To our knowledge, this was the first study to investigate antidepressant prescribing characteristics among TGNB individuals experiencing GD and concurrent mood or anxiety-related disorders over a 17-year study time frame. One of the most noteworthy findings was the 38% of patients not having an active antidepressant prescription at time of their GD diagnosis despite having concurrent mood or anxiety-related disorder. This serendipitous finding may elucidate a potential gap in mental health care in TGNB adults. This, coupled with the increasing annual prevalence of patients identifying as TGNB, highlights the essential need for health care professionals to recognize and address the health disparities faced by this highly stigmatized patient population.

This study has several limitations that should be addressed. First, given the novelty and exploratory nature of the study design, there was lack of a comparator group needed to calculate the study’s power. Second, the research project was conducted at a single institution, which may make the findings less generalizable. Therefore, more robust, multicenter studies are warranted to further explore the possible role antidepressant prescribing plays in treating mood or anxiety disorders in TGNB individuals with GD. Third, given this was a retrospective study, we were unable to confirm whether or not GD was an underlying etiology for a person’s mood and anxiety symptoms, which may have confounded the results. However, it should be noted that regardless of study design, demonstrating causality between GD and psychiatric disorders remains a challenging endeavor given the many confounding biochemical, genetic, epigenetic, and social factors involved with mood and anxiety-related disorders.22  Last, we were unable to account for the potential confounding variables of patients receiving gender-affirming care (eg, hormonal or surgical interventions), psychotherapy, or somatic treatments (eg, electroconvulsive therapy) in alleviating symptoms of depression and anxiety, which may have contributed to the 38% of study subjects not being on an antidepressant at the time of their GD diagnosis.
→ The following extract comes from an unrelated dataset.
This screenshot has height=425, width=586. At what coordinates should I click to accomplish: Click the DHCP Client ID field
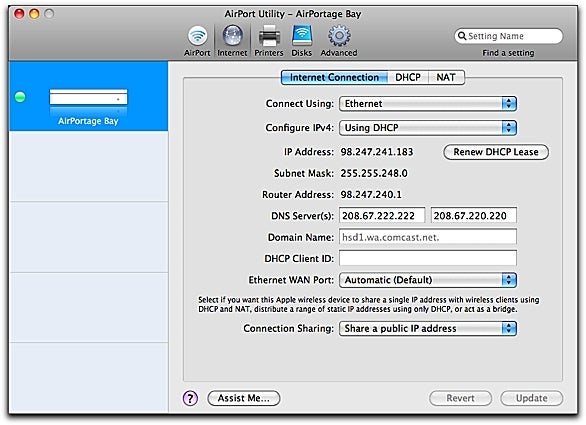click(x=428, y=258)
Therefore, it is essential that future studies aim to compare and further explore the relationship between gender-affirming, psychotherapy, and somatic interventions on antidepressant prescribing and deprescribing in those with GD.

Our findings suggest that an individual’s gender identity does not influence antidepressant prescribing in TGNB individuals with mood and anxiety-related disorders. Most notably, this study elucidates the increasing need for psychiatric health care professionals, including psychiatric pharmacists, to be at the forefront of addressing mental health disparities faced by the TGNB community with the ultimate goal of fostering advancements that will positively impact the care of TGNB individuals in the future.